> [Task directions]
Rewrite the lines below as a JSON list of strings, one string per line, leaving out blank lines. Begin at the line that contains "Task: Click the large red adjustment cap" and stop after the final line.

> [Supplied records]
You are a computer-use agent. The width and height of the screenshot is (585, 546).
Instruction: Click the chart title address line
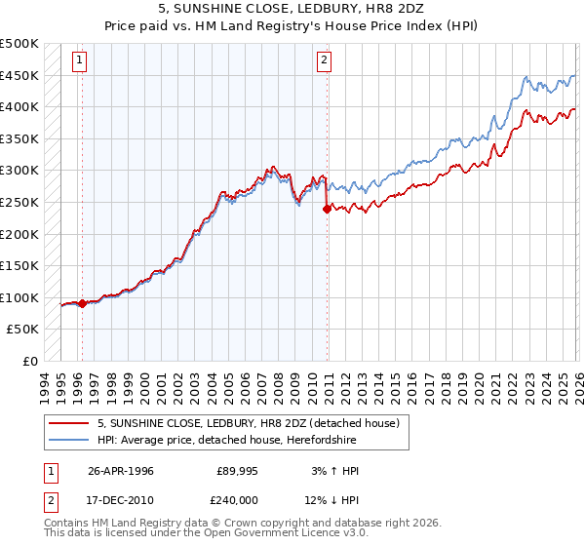coord(292,9)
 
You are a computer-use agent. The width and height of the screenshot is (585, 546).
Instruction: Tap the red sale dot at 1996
coord(83,303)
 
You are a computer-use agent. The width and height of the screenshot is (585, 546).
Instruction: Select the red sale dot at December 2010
coord(327,209)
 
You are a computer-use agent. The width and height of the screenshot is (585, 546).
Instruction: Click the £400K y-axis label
coord(20,107)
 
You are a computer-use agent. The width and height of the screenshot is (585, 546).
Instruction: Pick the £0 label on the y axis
coord(29,361)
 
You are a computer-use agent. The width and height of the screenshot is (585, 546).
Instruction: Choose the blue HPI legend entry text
coord(254,441)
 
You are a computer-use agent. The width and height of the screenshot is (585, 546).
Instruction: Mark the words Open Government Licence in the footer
coord(292,535)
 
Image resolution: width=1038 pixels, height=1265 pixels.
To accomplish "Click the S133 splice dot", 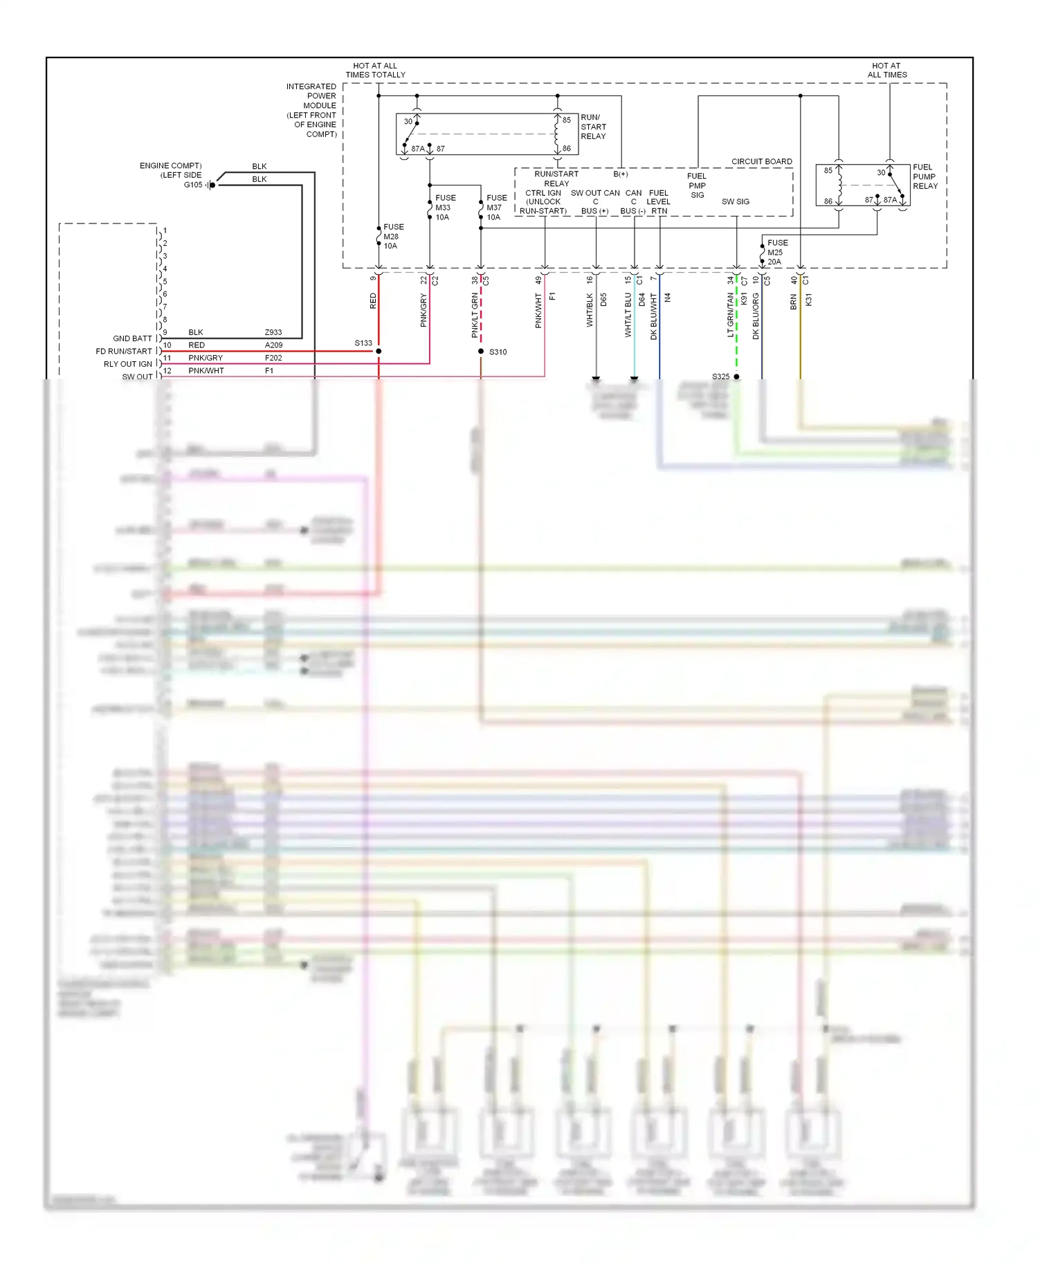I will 379,352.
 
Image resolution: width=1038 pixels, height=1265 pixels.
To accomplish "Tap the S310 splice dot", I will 481,352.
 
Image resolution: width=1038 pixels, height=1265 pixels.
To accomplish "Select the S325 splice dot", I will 736,376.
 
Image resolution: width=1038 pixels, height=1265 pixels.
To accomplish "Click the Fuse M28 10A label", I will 392,236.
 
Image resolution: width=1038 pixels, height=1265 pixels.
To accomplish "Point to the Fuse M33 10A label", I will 444,207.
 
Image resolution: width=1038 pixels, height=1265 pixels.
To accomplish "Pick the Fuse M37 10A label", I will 495,207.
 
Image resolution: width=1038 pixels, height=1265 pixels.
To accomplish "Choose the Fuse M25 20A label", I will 776,252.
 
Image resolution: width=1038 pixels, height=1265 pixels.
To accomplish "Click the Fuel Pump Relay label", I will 925,176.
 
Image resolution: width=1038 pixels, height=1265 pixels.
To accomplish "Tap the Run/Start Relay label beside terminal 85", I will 593,127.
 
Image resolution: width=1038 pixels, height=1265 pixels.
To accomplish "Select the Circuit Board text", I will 761,161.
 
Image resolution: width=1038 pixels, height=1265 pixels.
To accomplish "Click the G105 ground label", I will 193,185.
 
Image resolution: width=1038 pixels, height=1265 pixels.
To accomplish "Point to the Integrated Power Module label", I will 311,110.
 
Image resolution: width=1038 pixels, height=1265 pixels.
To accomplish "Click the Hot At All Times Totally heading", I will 375,70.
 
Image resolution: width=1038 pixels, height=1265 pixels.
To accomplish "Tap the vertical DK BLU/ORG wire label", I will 756,316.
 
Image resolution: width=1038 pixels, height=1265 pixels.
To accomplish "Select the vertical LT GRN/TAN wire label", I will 730,314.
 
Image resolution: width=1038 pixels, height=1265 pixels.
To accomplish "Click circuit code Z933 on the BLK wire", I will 273,332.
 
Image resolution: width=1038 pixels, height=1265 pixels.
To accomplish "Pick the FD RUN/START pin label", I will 124,351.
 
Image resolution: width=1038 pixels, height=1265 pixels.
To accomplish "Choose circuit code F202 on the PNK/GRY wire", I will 273,358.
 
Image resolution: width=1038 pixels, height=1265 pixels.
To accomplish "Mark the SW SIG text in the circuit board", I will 735,201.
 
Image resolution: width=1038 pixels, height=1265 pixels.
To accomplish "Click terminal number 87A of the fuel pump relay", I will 890,200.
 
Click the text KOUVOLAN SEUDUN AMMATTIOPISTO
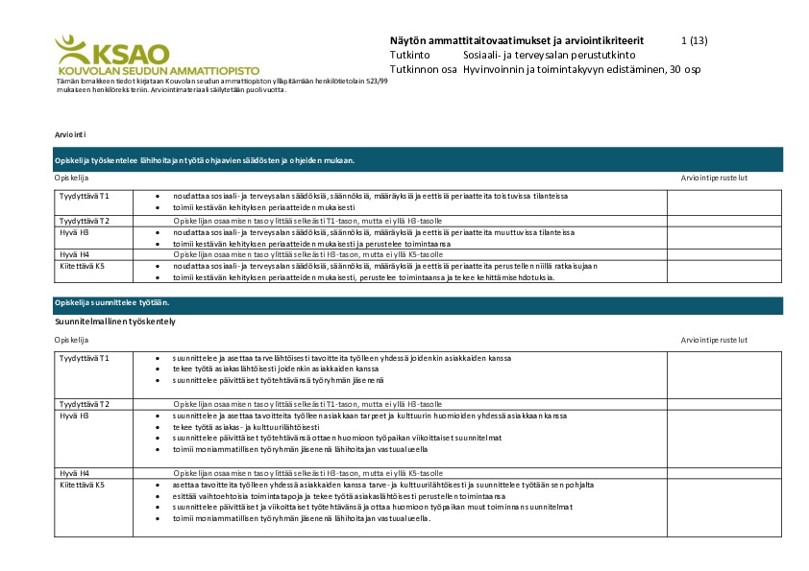point(145,71)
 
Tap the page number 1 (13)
point(693,40)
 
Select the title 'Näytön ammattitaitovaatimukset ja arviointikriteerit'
point(517,40)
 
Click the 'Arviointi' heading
point(71,136)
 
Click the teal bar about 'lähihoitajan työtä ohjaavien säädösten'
point(205,160)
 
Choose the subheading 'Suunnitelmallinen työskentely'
point(114,321)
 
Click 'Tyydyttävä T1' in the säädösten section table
point(85,196)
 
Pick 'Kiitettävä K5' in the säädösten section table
point(83,266)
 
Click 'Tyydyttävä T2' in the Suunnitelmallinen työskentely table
point(85,404)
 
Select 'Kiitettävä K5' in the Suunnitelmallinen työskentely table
point(83,485)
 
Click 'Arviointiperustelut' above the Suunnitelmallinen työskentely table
point(714,340)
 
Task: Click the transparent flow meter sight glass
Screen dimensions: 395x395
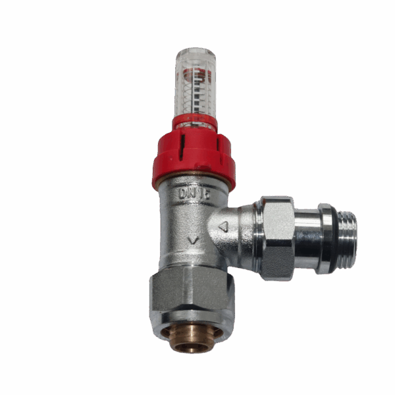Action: (195, 89)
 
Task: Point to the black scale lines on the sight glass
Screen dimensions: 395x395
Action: (196, 99)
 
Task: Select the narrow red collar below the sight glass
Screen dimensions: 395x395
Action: (195, 122)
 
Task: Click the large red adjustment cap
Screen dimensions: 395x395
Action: (194, 158)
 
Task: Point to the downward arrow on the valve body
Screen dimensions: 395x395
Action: (193, 240)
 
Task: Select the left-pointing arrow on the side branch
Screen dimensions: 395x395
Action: (223, 227)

> [Written reply]
[
  "Task: Click the large red adjustment cap",
  "Screen dimensions: 395x395",
  "Action: (194, 158)",
  "Task: Point to the downward arrow on the valve body",
  "Screen dimensions: 395x395",
  "Action: (193, 240)",
  "Task: Select the left-pointing arrow on the side branch",
  "Screen dimensions: 395x395",
  "Action: (223, 227)"
]